On June 18, Facebook announced its plans to develop a new cryptocurrency, called Libra. It won’t go live until 2020, but the announcement alone has created substantial impact around the world. Demelza Hays, a cryptocurrency researcher, professor and author, joined FS Insider to discuss the announcement and implications of Libra.
What Is Libra?
Much like Bitcoin, Libra is going to be a cryptocurrency, though it will have significant differences from Bitcoin. Facebook is developing the new coin, and it released the open source code for the project online so developers can begin inspecting it. Libra plans to include an entire ecosystem of instruments, including a dedicated Calibra wallet, which is to be integrated into the Facebook Messenger app and in WhatsApp.
Libra will work differently than other cryptocurrencies.
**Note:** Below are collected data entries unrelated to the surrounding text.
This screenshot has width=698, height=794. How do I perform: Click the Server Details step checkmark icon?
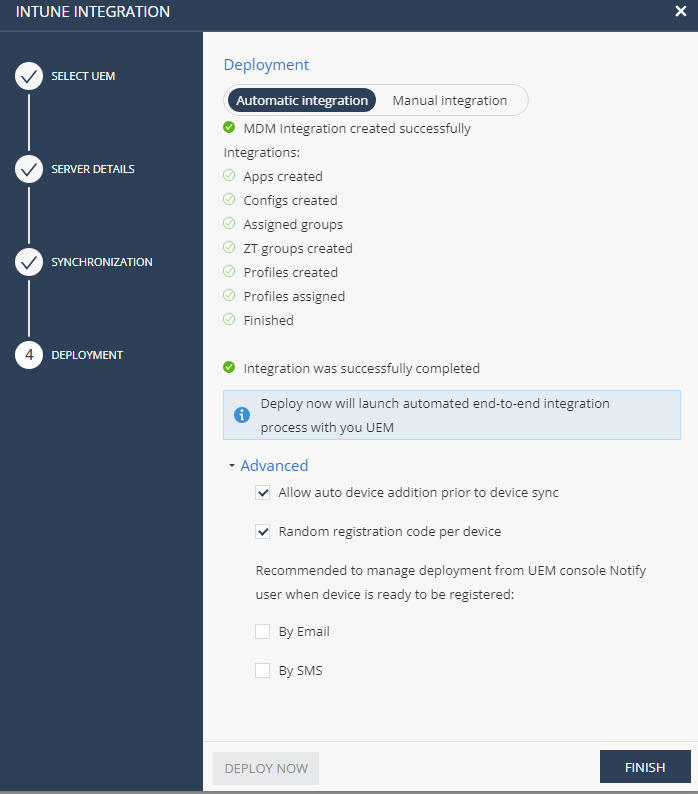[x=29, y=169]
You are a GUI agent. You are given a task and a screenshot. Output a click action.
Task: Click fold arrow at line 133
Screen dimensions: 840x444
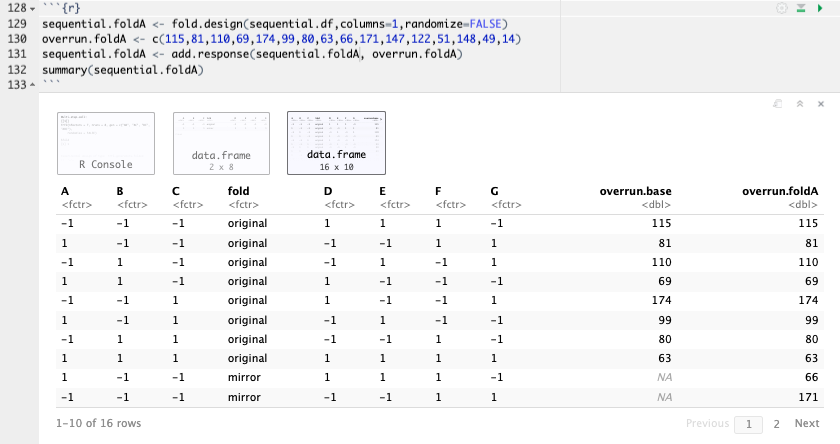click(37, 86)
It consists of two coins: the Libra coin and the Libra investment coin. The first is slated to be a stable coin designed to maintain its value at a set rate. This is intended to reduce or eliminate speculative interest in trading Libra, Hays noted. The Libra investment coin will only be distributed to partner companies who invest $10 million into developing the currency. How the two coins will interact is not yet clear.
Interestingly, Libra will not be pegged to the U.S. dollar. Instead, it will be backed by a basket of reserves including stable assets such as short-term Treasuries and liquid deposits, Hays said. There’s no reason why the mix of assets in the basket backing Libra couldn’t shift in the future. If the coin is fully backed, Hays questioned how new coins will enter circulation. Many want to know how Libra’s stability will be maintained, and what exactly will back it.
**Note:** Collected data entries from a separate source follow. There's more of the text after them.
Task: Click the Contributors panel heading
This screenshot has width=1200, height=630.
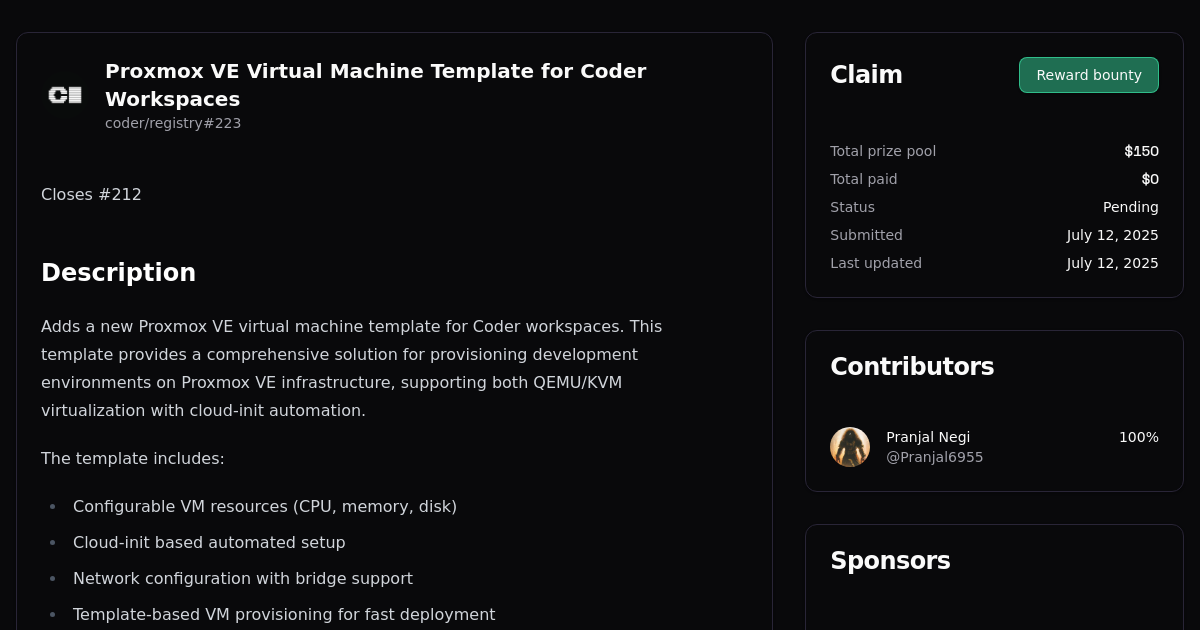Action: 912,366
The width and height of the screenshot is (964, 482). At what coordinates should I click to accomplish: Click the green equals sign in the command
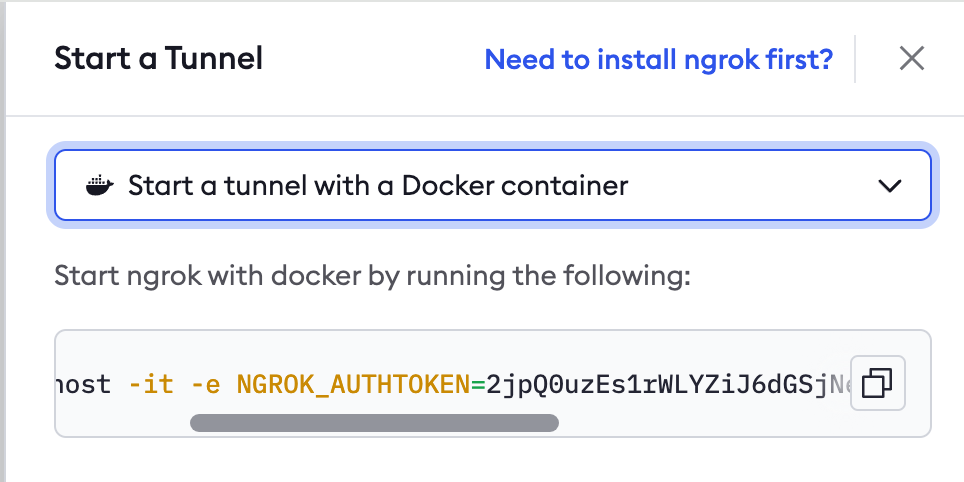point(478,385)
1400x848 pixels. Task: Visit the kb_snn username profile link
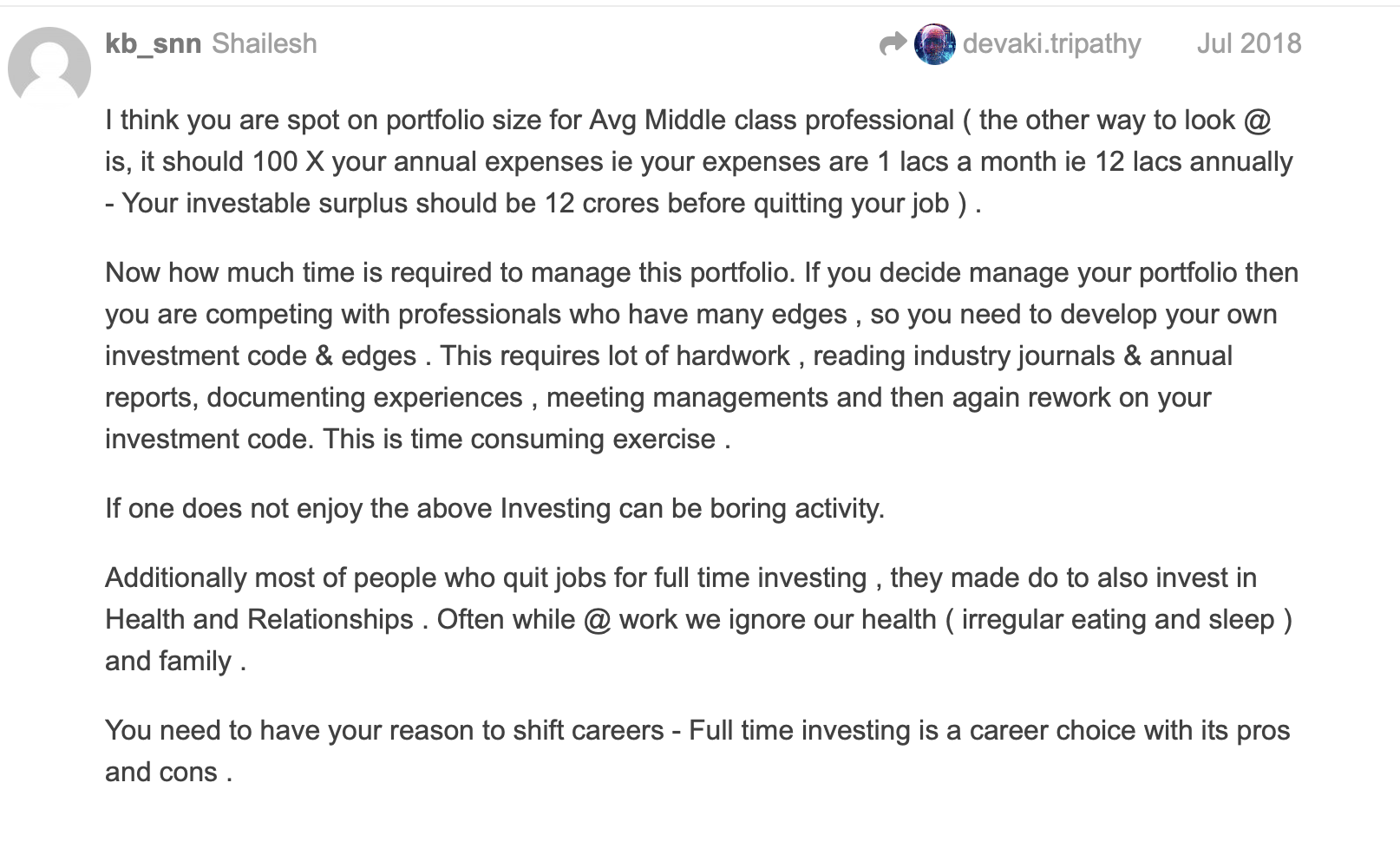tap(153, 43)
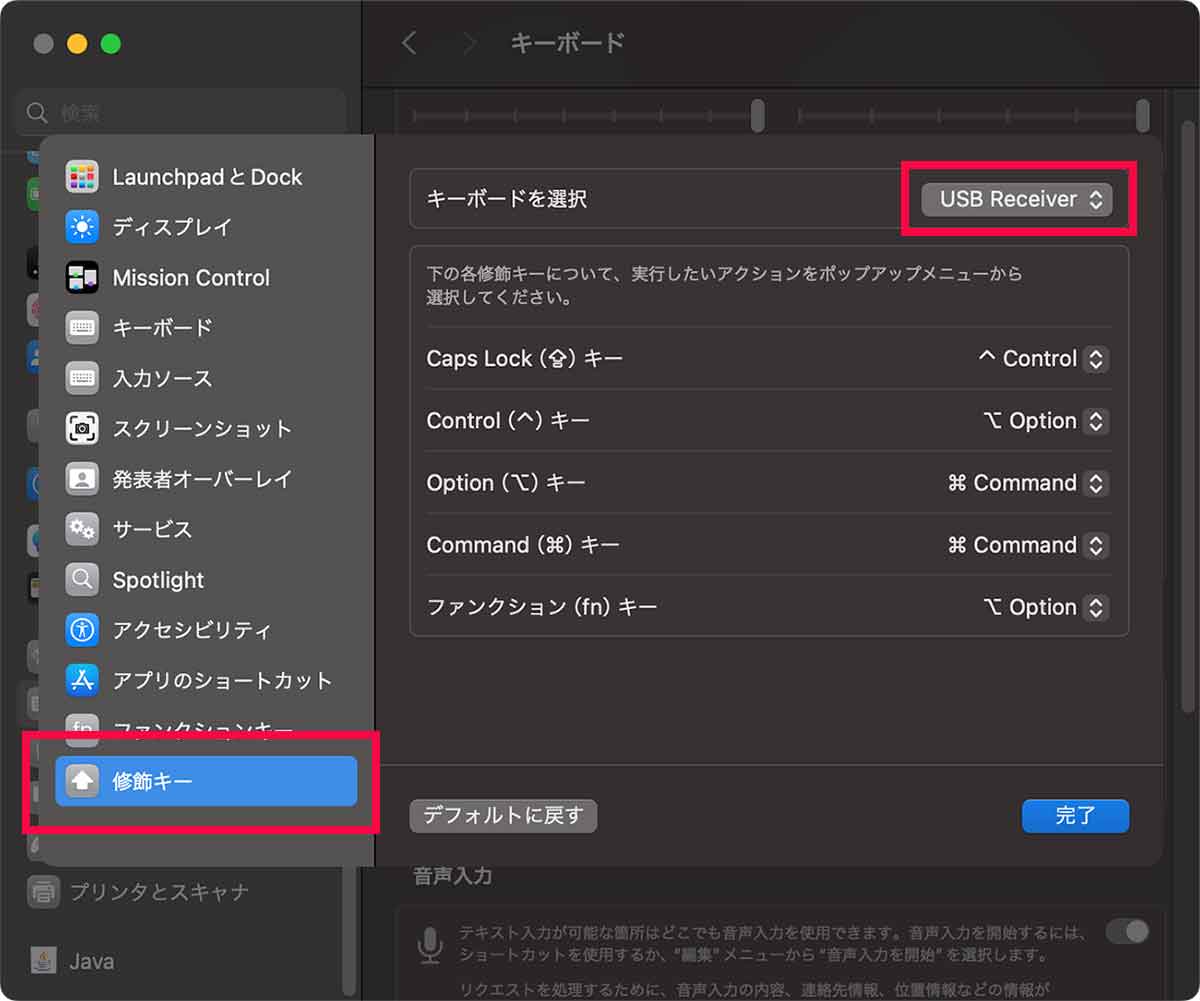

“The white paper itself does have a sentence that says, ‘We believe the world needs a global digitally native currency that brings together the attributes of the world's best currencies: stability, low inflation, wide global acceptance and fungibility,’ Hays said.
$10 Million Partners
Markets seem to have liked the announcement, with a rise in Facebook’s stock after the announcement. Facebook isn’t developing Libra by itself and while it started the project it won’t be in sole control of the cryptocurrency.
To develop Libra, Facebook partnered directly with Vodafone, the developer of M-Pesa, which is used in many developing countries to send payments with phone credits, in a bid to provide financial services to the “unbanked,” or people who do not have access to traditional financial institutions.
Libra will be tied to Facebook’s Messenger app, which by itself has 1.7 billion users, providing a potential built-in user base the moment the new cryptocurrency drops. The company has also enlisted numerous partners, including Visa, Paypal, Ebay and Mastercard, among others, as investors in the project.
These investors agree to invest $10 million into an account in the project and are given a Libra investment token. The companies will validate transactions, determine what the rules of the network are and how the network will develop in the future.
“Right now, there are 28 partners,” Hays said. “Facebook says the goal is to have 100 partners by the launch date in 2020. So that means that Facebook is going to bring in about $1 billion from this Libra coin.”
This announcement raises many regulatory questions, Hays pointed out. We have already seen some backlash from regulators, with Representative Maxine Waters from California saying that Facebook will need to pause development until Congress can hold hearings. Also, a Russian official has already stated that Libra will not be allowed.
If Libra succeeds, it could have profound impacts on micro transactions, global finance, remittance companies and other cryptocurrencies. It appears Facebook is trying to profit from the creation of money and the operation of financial markets, Hays stated.
The fact that Libra will not be pegged to the dollar also has tremendous implications, she added, and U.S. regulators are rightfully worried. Because Libra will be backed directly by Treasuries and liquid bank deposits, it looks a lot like an unregistered exchange-traded fund, Hays noted. Also, these assets will be held in Geneva, Switzerland.
If Facebook had launched this project a decade ago, prior to the release of Bitcoin, it would have been shut down instantly, Hays stated. Now, regulators have more incentive to back the project, because if they don’t, it will only push people further toward decentralized cryptocurrencies such as Bitcoin.
“This is a very disruptive announcement,” Hays said. “It's a checkmate really. I'm not sure how the regulators are going to handle this. … (Libra) is a huge threat. If Facebook quotes reserves in the model that they are suggesting, it's going to be a global, privately held central bank. It's halfway between our current fiat money and halfway to completely decentralized cryptocurrencies. I think that it's going to be very interesting to see how the market and regulators respond.”